What then of the “lessons” of history? Waldron tells us that these “lessons” teach us that “Appeasement of aggressors is far more dangerous than measured confrontation.” Here’s the second straw man. Anyone who has bothered to examine Allison’s argument should know that Allison does not advocate giving China a free hand to conquer Asia. In fact, he talks about vital interests on both sides and the necessity of “risking war” to defend these interests. Waldron applies the term “appeasement” to how the Obama Administration apparently “went AWOL” in the late 2000s in the South China Sea (SCS). No evidence is provided to justify this claim. Even more surprising, Waldron, an expert on China, makes no attempt to evaluate the extent to which the disputes in the SCS accelerated because of unplanned and unpredictable regional incidents, such as Japan’s arrest in 2010 of a Chinese fishing boat captain or Japan’s nationalization of the Senkaku/Diaoyu islands in 2012. In fact, many serious analysts of this period see China responding ad hoc to the perceived provocations of others.

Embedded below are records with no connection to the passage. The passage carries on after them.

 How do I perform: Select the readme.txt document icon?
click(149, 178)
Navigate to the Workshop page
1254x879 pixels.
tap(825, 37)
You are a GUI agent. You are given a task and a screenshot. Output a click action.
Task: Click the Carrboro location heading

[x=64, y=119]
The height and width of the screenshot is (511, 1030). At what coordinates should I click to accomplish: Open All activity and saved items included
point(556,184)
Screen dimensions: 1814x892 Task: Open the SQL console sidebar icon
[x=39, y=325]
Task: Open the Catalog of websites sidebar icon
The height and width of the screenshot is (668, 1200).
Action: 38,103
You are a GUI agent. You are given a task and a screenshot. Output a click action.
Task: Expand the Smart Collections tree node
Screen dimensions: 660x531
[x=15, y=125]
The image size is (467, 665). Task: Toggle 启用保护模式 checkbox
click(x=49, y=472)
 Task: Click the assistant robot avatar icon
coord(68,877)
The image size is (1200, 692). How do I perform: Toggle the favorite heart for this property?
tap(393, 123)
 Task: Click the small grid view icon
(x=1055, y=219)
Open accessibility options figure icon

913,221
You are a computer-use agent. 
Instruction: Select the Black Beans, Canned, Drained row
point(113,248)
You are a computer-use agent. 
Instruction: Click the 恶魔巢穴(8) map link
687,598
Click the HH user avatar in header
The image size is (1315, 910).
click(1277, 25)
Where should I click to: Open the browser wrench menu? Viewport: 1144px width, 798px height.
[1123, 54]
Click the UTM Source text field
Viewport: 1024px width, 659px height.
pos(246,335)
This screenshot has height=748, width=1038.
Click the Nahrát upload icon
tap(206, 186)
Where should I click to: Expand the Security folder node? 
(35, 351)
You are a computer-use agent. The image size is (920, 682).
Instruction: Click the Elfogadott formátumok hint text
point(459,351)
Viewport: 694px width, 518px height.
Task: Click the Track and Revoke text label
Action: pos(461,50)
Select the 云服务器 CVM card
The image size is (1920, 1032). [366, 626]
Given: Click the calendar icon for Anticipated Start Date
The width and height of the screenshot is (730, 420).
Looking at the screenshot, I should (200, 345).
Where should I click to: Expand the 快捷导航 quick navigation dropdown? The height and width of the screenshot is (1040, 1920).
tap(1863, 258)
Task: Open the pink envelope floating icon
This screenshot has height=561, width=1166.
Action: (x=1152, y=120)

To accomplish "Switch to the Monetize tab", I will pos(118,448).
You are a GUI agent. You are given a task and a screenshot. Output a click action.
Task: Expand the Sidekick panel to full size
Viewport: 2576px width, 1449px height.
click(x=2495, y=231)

The final irony of Waldron’s “lessons” of history is that his own historical examples not only do not support his conclusion— “Appeasement of aggressors is far more dangerous than measured confrontation”—but actually contradict it. Why did Athens not withdraw the Megarian decree? Because its leaders opposed backing down or conciliating Sparta; in other words, in Waldron’s derisive term, “appeasing” the adversary. The failure to “appease” resulted in thirty years of war that destroyed the Athenian golden age. “What about Hitler?” Waldron would respond. Well, what about him? The belief in the late 1930s that appeasing him would satisfy his ambitions was foolish and wrong. But this does not mean that appeasement was responsible for WWII; Hitler was bent on war regardless. Nor does this mean that China’s leaders are modern-day Hitlers, an assumption Waldron’s argument makes but something he does not make explicit, and surely for good reason: it isn’t true. Does anyone think China’s leaders have an ideology equivalent to Hitler’s lebensraum, which mixed obsessions for food security, making Germany a continental empire equivalent to Russia and America, and racism hatefully directed against Jews, Slavs, and Roma, and—in Generalplan Ost—called for the destruction of the Polish nation, the starvation of the Ukrainians, the elimination of the Jews, and the extension of German territory far into the East? If so, justify your position; if not, stop talking about Hitler.

There is a real danger of war between the U.S. and China; if the two nations are to avoid war, they both need to make concessions and change their current behavior; time is running out. These are Allison’s points. A real review of his book would take them seriously.